According to latest publications Volkswagen AG (ADR) fines in its diesel-emissions scandal could surge another $1 billion as it is heading closer to an agreement to resolve claims related to bigger and luxury diesel vehicles.
Back in summer, German giant finalized a roughly $10 billion transaction to recompense drivers of 475,000 diesel-powered vehicles with 2-liter engines that disrupt U.S. emissions laws. But the parties have taken longer to reach a pact over a smaller number of 3-liter diesel cars.
Reports said Volkswagen, which is closely working with the U.S. authorities, has reportedly agreed to buy-back about 20,000 so-called first-generation cars of the 3-liter model, and to sort the remaining 60,000 second-generation cars.
A VW spokeswoman said Sunday, “the parties are making substantial progress toward a resolution for affected 3.0L TDI V6 vehicles” and that the discussions “remain subject to a confidentiality order of the court.”
Meanwhile a Justice Department spokesman said, “We’re pleased with the progress made in settlement discussions and we’re optimistic for a resolution soon.”

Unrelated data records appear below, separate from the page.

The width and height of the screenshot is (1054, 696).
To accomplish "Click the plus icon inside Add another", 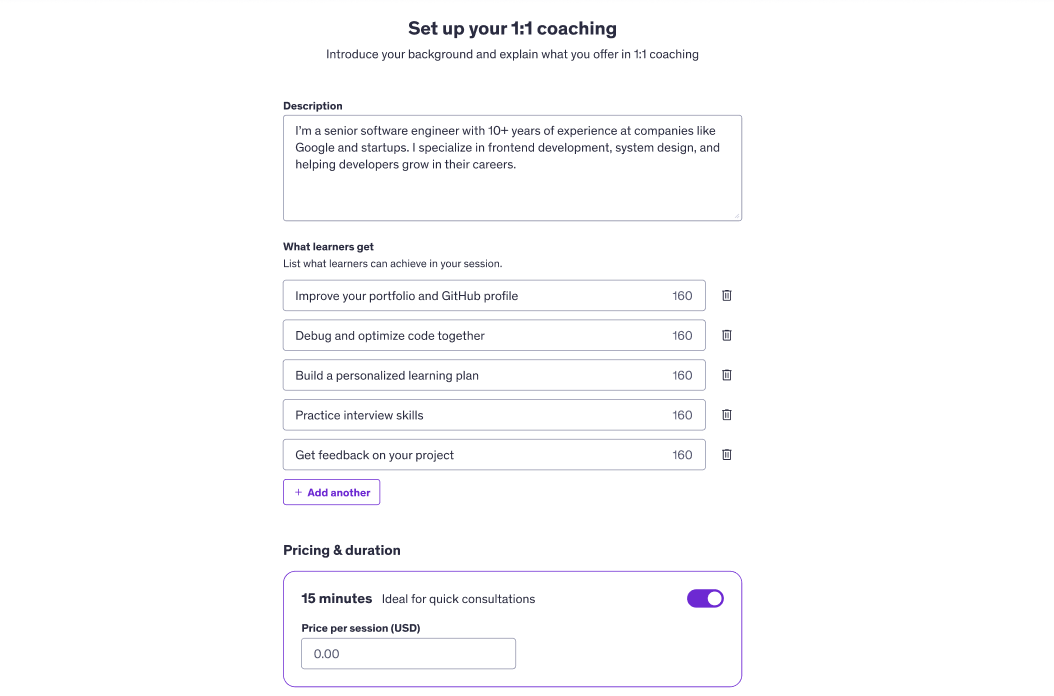I will (299, 492).
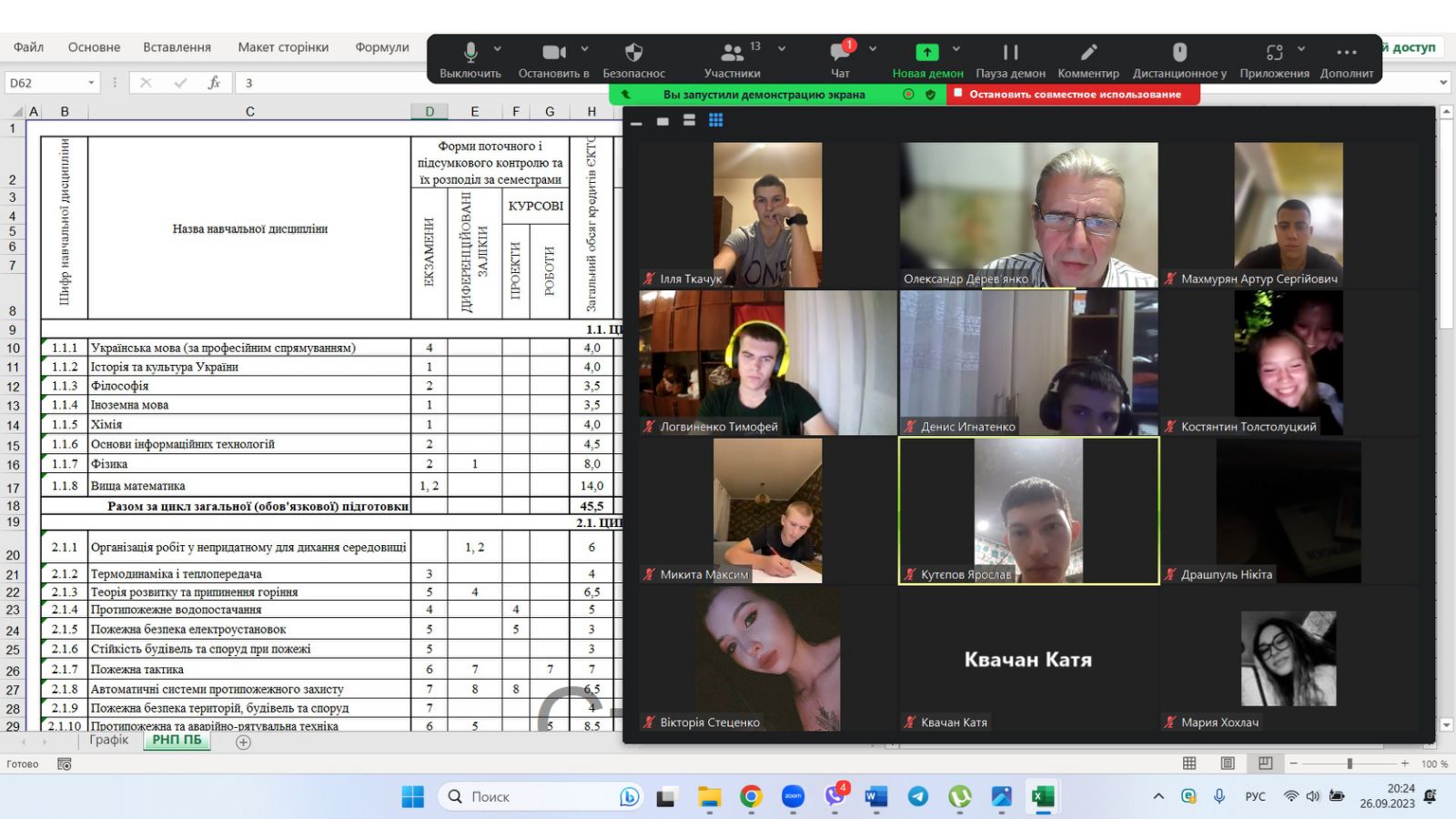Mute microphone in Zoom toolbar

pyautogui.click(x=470, y=53)
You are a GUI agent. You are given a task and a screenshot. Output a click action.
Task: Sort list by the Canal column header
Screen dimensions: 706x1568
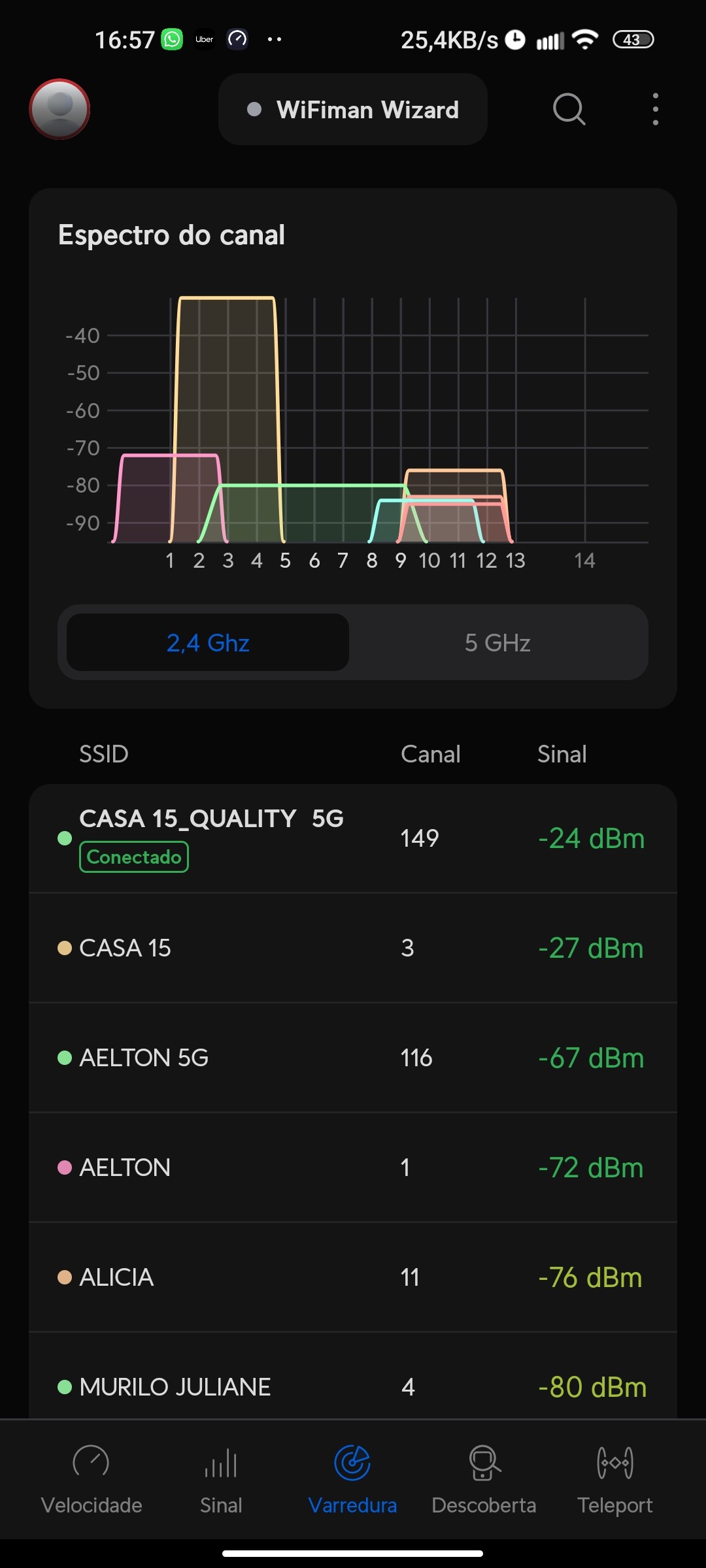pos(430,754)
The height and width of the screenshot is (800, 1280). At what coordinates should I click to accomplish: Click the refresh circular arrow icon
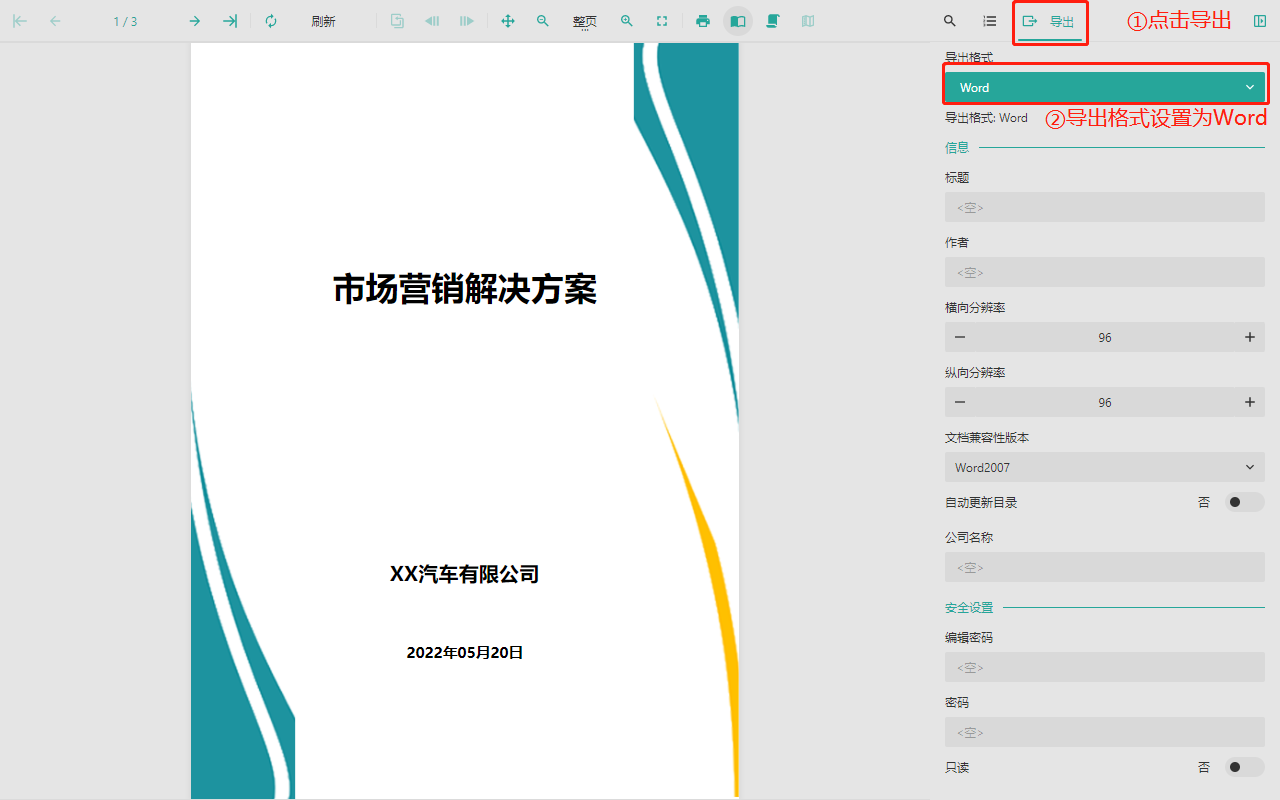point(271,21)
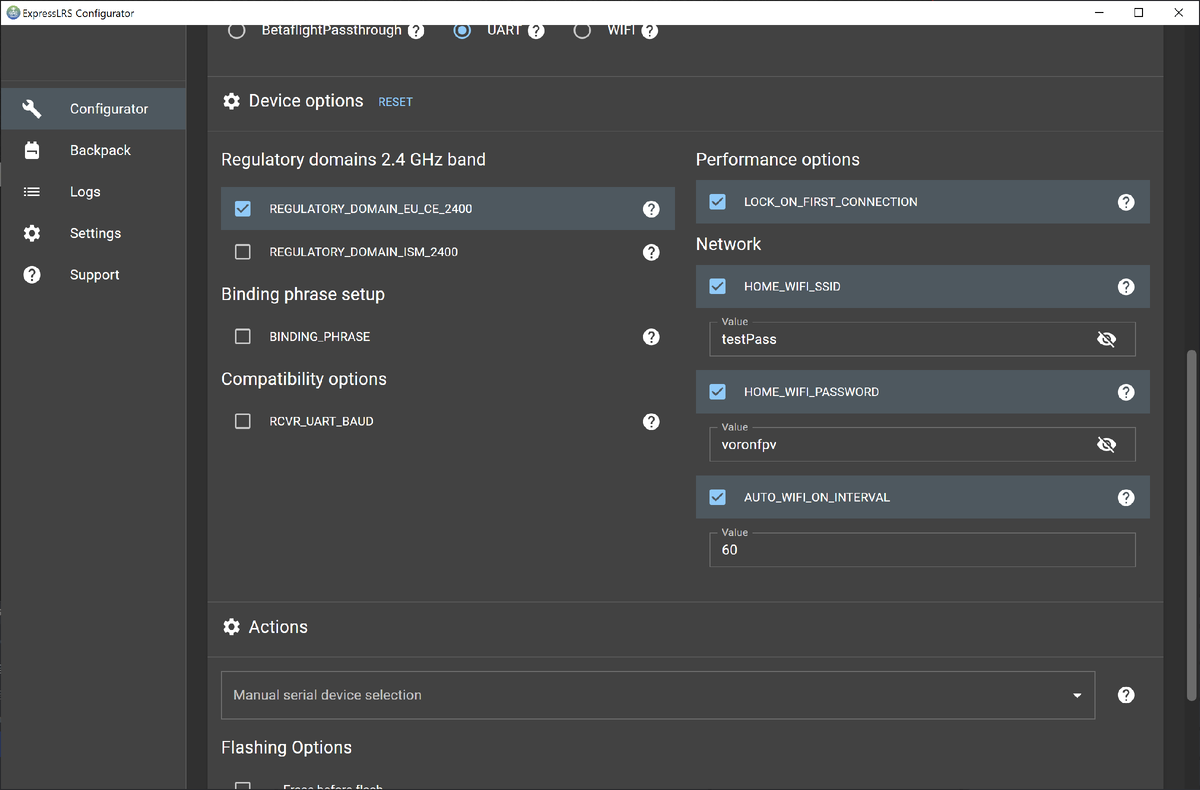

Furthermore Volkswagen, government agencies and plaintiffs’ lawyers are still working to put the 3-liter deal on paper. A federal judge told the parties in court Friday to finalized a transaction, and set another hearing for Monday morning.
However under separate discussions with lawyers for consumers, the 3-liter drivers will also likely get extra compensation irrespective of whether their cars are bought back or adjusted.
The vehicles comprise latest Volkswagen AG (ADR), Audi and Porsche cars and SUV’s. They are generally more dearer than the 2-liter cars and emit lower levels of the prohibited toxins at issue in the diesel cars, which makes the second-generation vehicles possibly easier to bring up to emissions standards.